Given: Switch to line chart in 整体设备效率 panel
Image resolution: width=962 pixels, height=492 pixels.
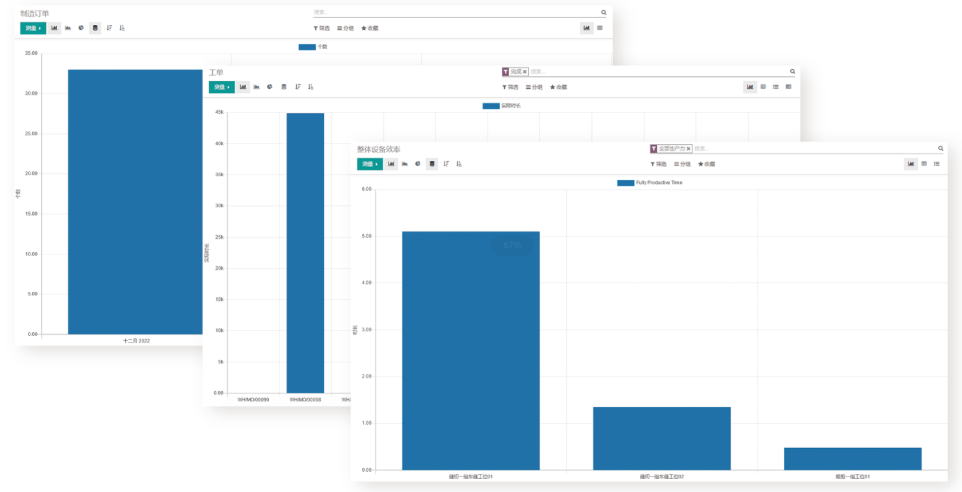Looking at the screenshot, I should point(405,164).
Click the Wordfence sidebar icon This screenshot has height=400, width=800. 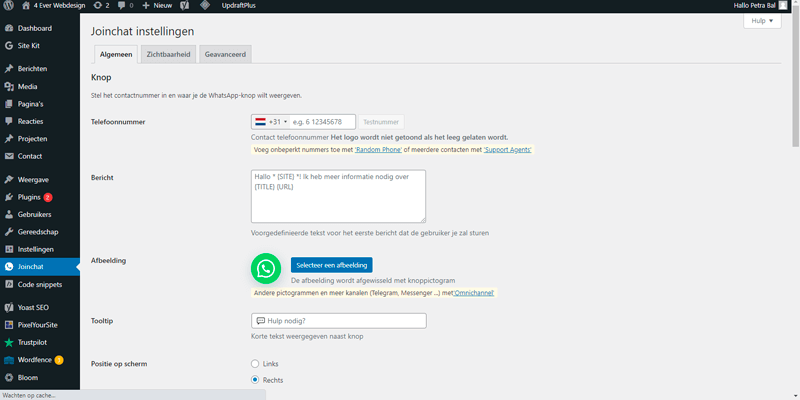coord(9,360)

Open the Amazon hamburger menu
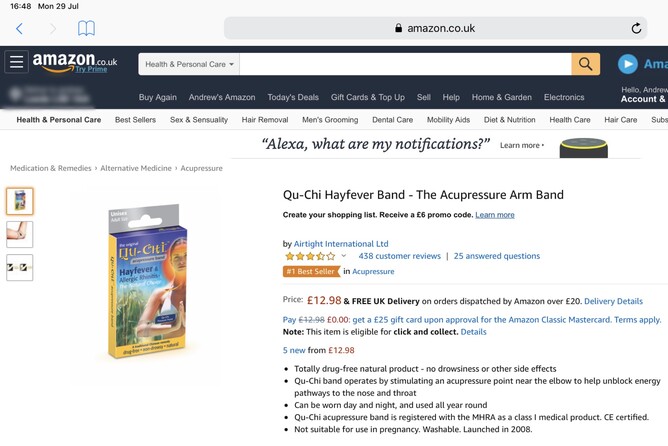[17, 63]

----

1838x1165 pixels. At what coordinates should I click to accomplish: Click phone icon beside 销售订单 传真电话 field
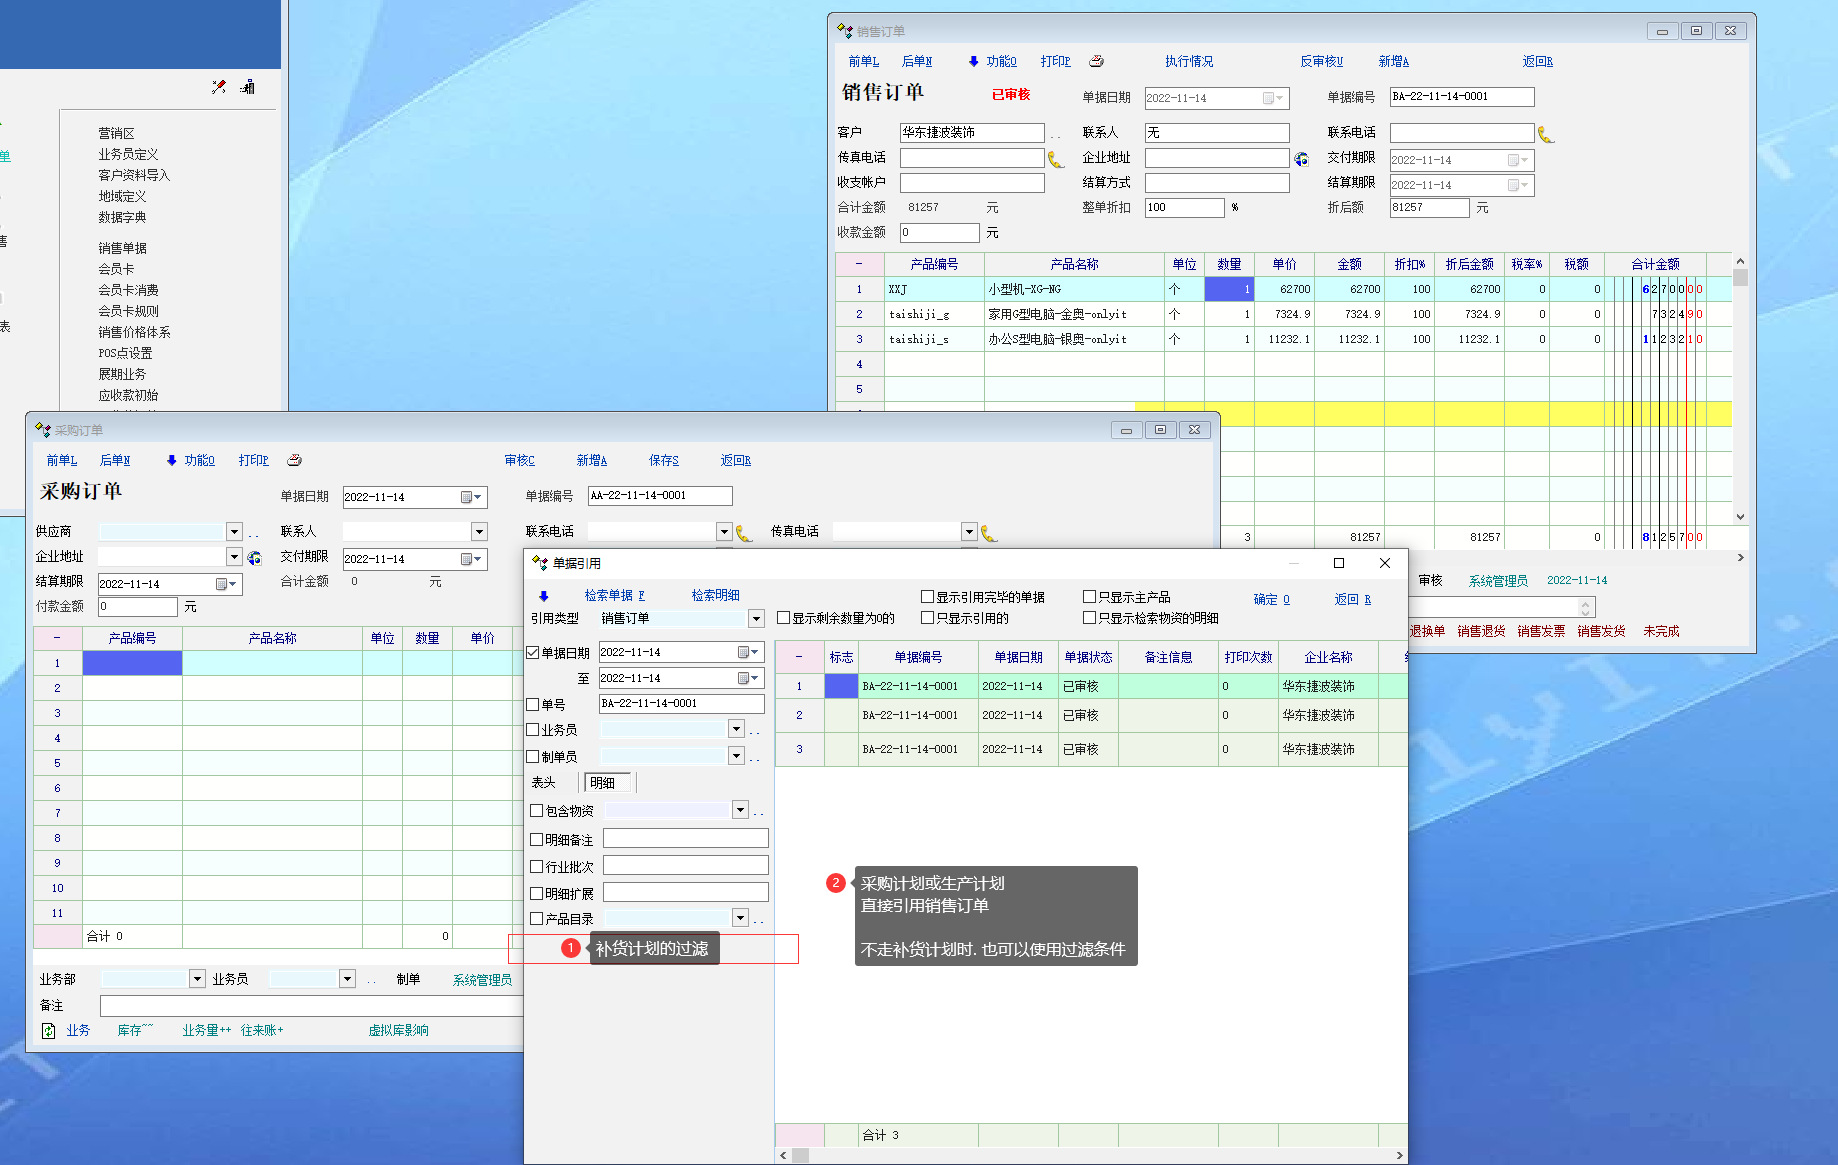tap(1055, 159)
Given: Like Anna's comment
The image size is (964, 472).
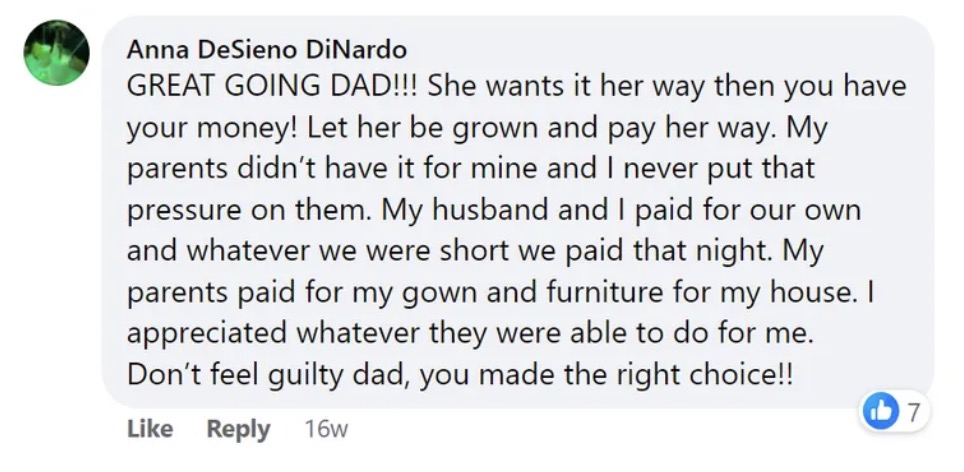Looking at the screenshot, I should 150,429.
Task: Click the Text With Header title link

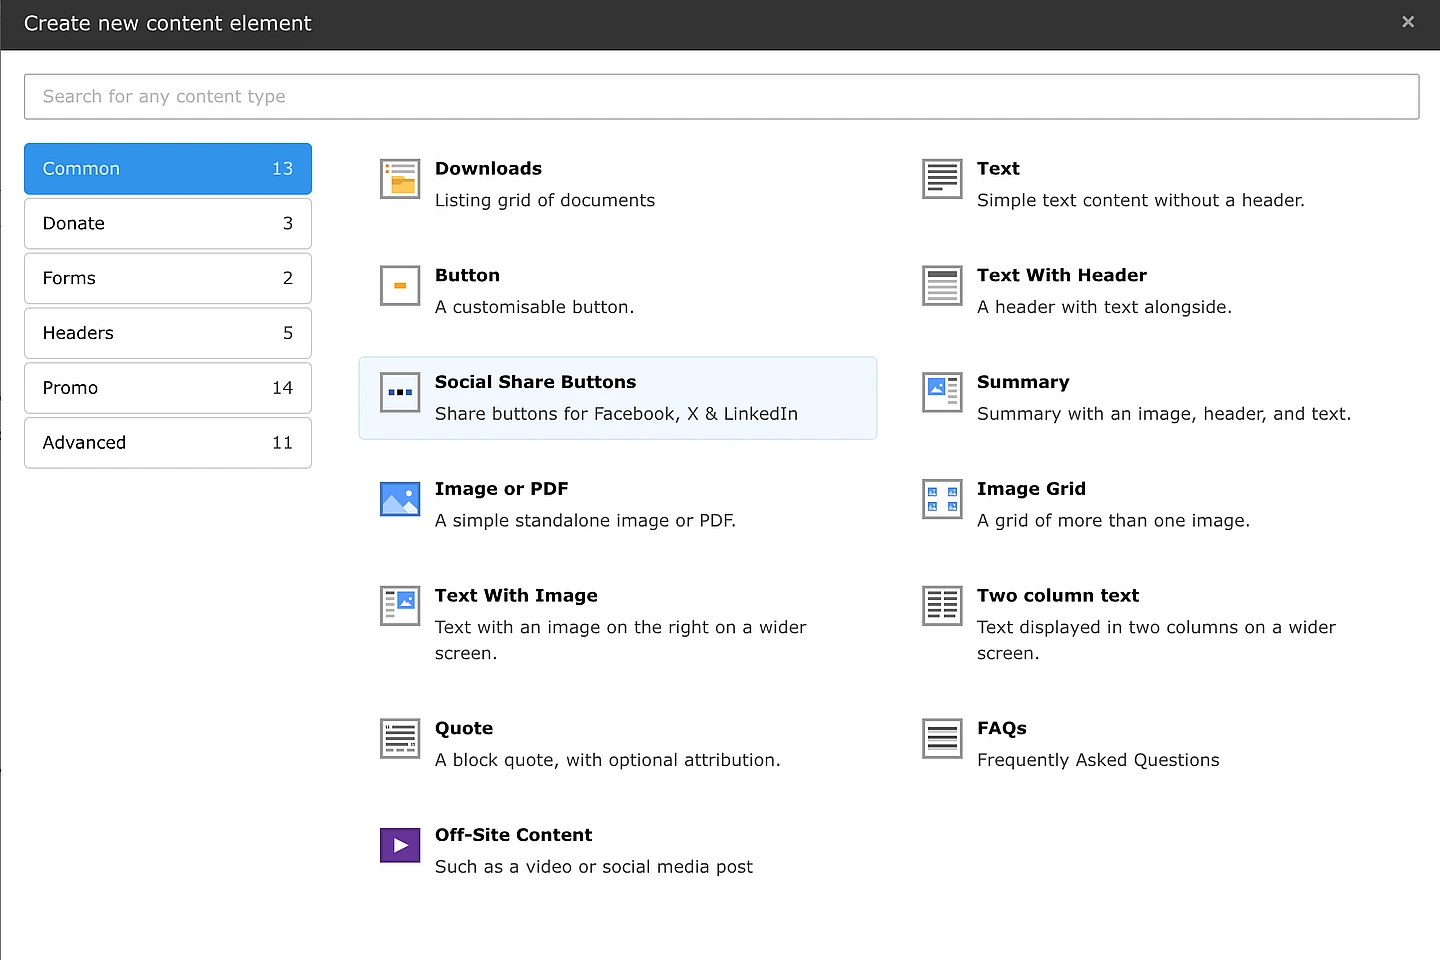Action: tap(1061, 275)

----

-- WHAT IS REQUIRED --
Copy out each line of the listing where the string "Given" appears.

-- EXERCISE OUTPUT --
Given: Switch to line chart in 整体设备效率 panel
Given: Like Anna's comment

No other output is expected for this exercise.